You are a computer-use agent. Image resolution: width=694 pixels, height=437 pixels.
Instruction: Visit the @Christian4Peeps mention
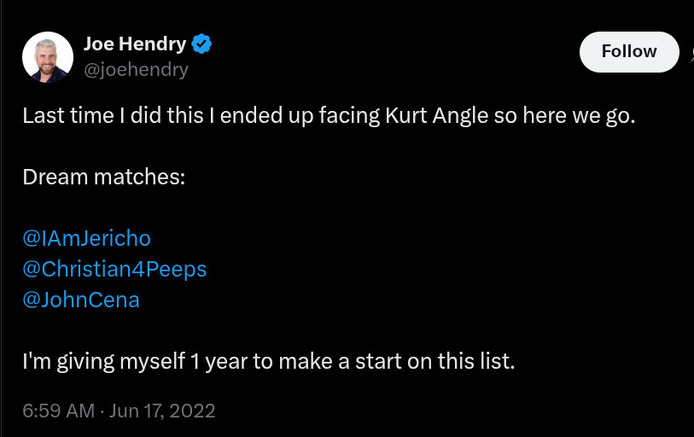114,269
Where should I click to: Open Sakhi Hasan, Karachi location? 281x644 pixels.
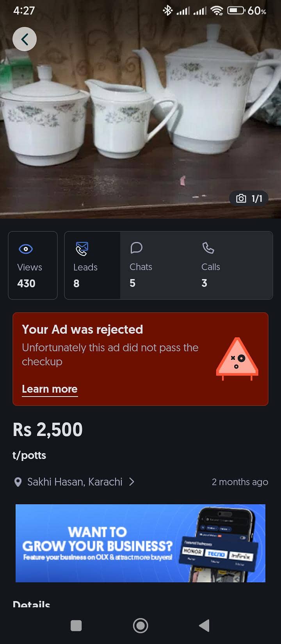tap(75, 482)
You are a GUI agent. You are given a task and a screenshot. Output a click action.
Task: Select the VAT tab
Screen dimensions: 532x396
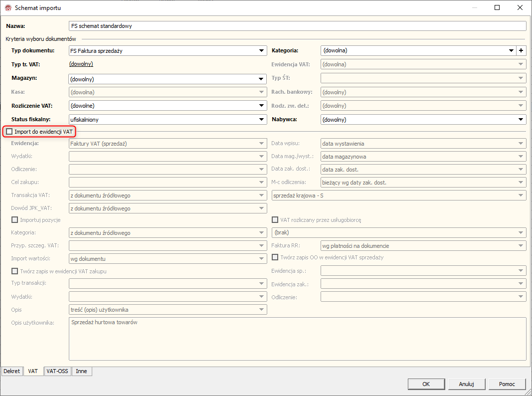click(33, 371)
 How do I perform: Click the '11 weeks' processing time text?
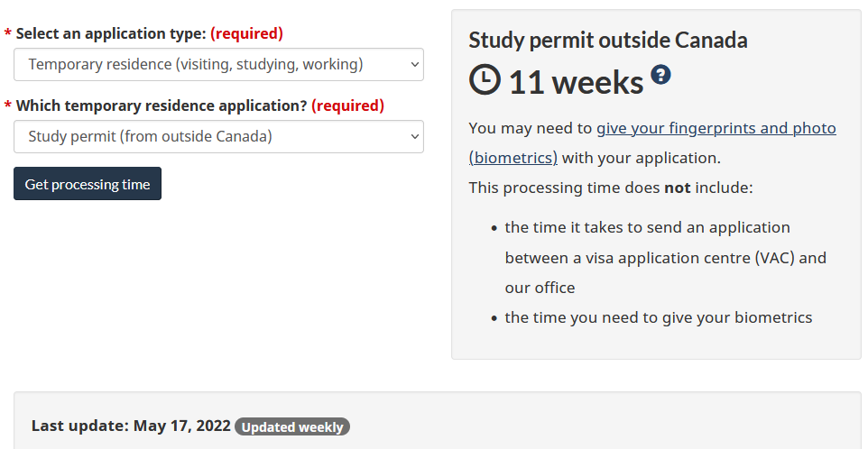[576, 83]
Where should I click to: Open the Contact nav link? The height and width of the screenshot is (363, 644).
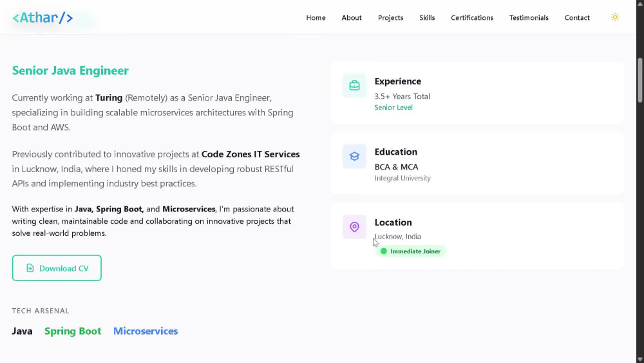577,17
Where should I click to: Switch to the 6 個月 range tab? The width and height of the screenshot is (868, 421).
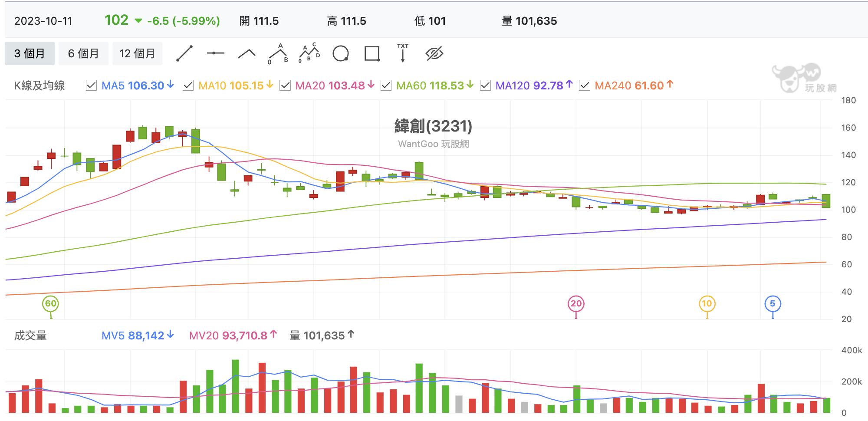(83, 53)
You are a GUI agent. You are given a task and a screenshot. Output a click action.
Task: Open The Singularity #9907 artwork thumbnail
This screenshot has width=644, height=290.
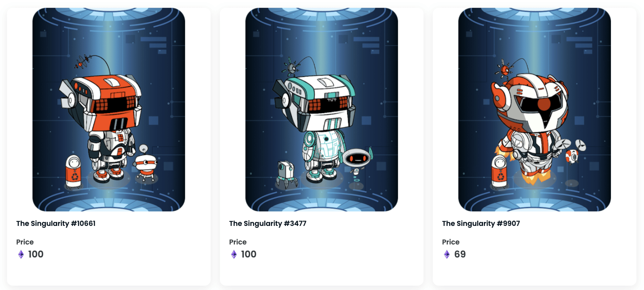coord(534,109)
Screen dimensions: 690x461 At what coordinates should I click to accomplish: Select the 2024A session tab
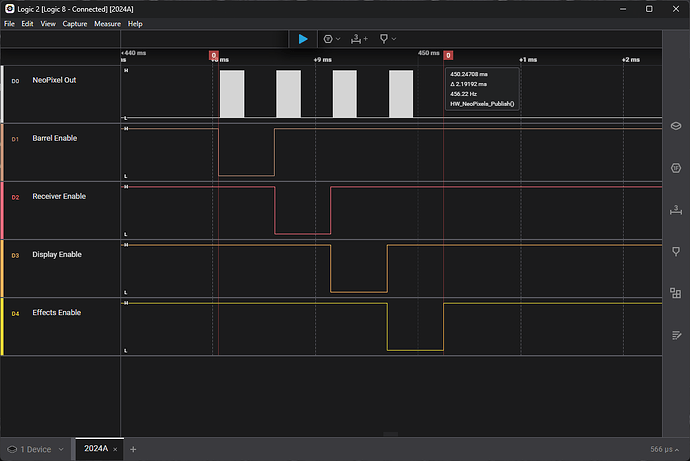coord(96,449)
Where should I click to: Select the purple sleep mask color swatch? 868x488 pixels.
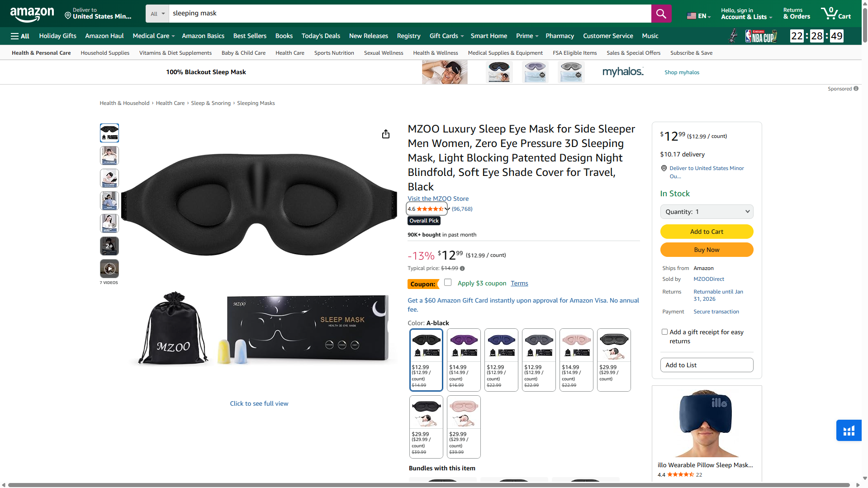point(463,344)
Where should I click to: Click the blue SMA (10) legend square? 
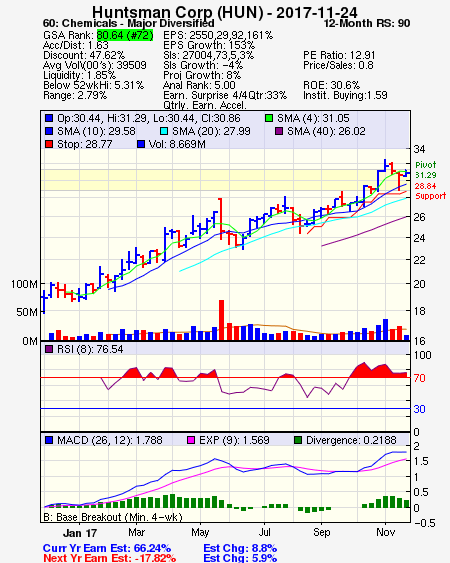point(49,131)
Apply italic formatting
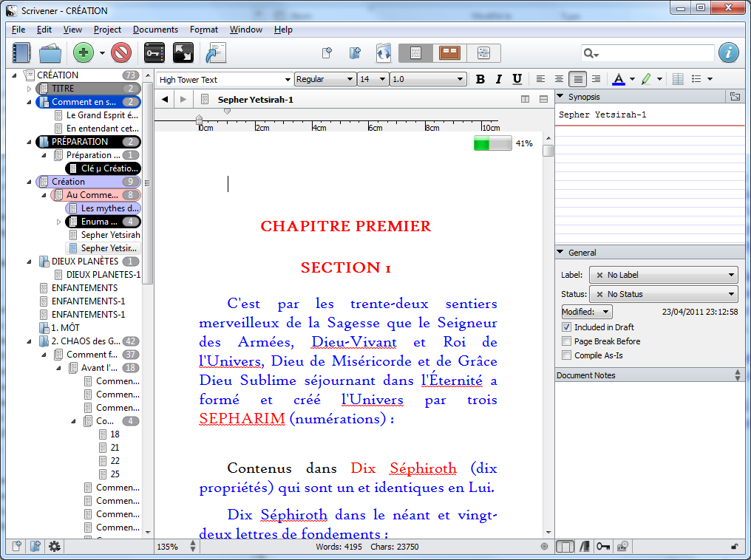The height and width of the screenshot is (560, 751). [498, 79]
•••••
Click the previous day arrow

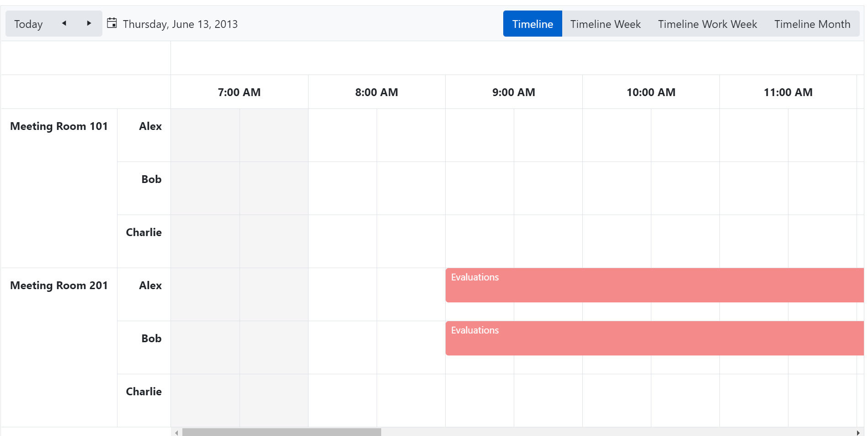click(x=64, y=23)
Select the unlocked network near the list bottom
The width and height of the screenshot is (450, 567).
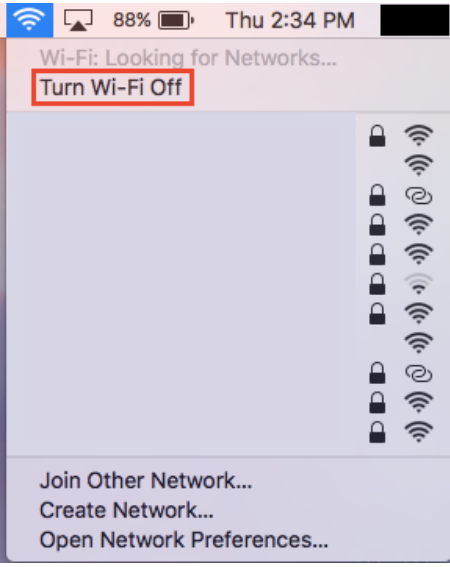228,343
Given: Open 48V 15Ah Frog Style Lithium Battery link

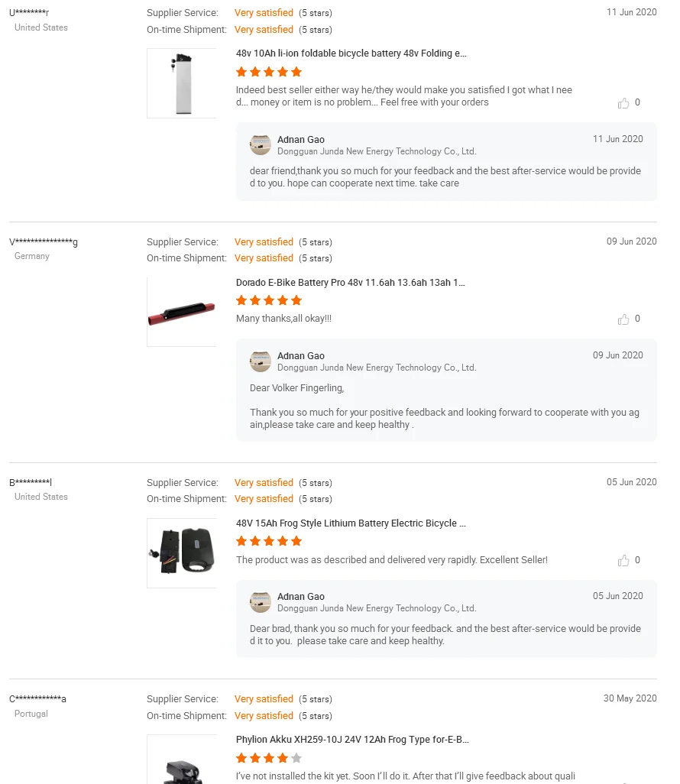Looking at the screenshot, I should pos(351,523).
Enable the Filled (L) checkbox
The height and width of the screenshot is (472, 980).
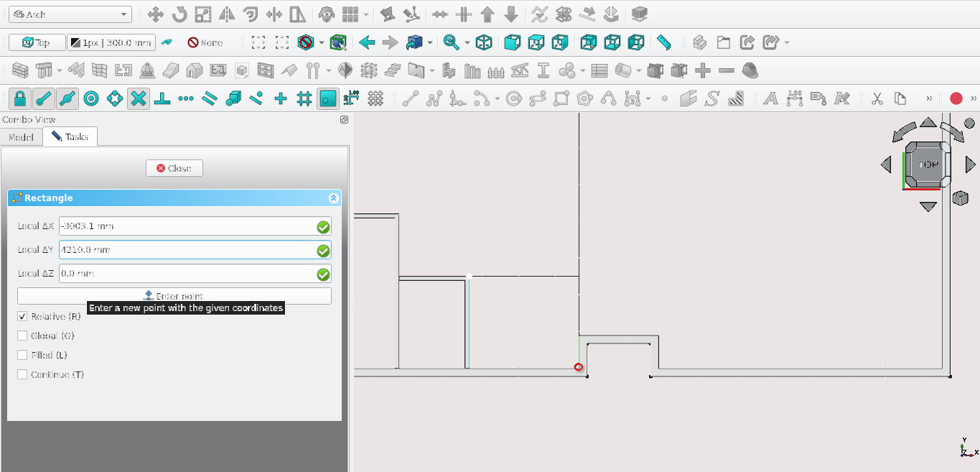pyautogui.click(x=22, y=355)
•••••
- [Aim of the task]: Of all the material above, only the lines from the one that has "You are a computer-use" down to the one that has "Task: Open The" are to be written out, exactly and with both ends included. Pictures are skipped.

- [Your solution]:
You are a computer-use agent. Image resolution: width=694 pixels, height=437 pixels.
Instruction: Visit the @Christian4Peeps mention
114,269
Where should I click to: Open Sakhi Hasan, Karachi location? 281x644 pixels.
tap(75, 482)
You are a GUI agent. You are given a task and a screenshot. Output a click action.
Task: Select the VAT tab
Screen dimensions: 532x396
click(33, 371)
 How do I perform: Click the '11 weeks' processing time text?
[576, 83]
Where should I click to: Open the Contact nav link? The height and width of the screenshot is (363, 644).
577,17
Where should I click to: Switch to the 6 個月 range tab? The width and height of the screenshot is (868, 421).
(83, 53)
You are a GUI agent. You are given a task and a screenshot. Output a click action.
Task: Open The Singularity #9907 artwork thumbnail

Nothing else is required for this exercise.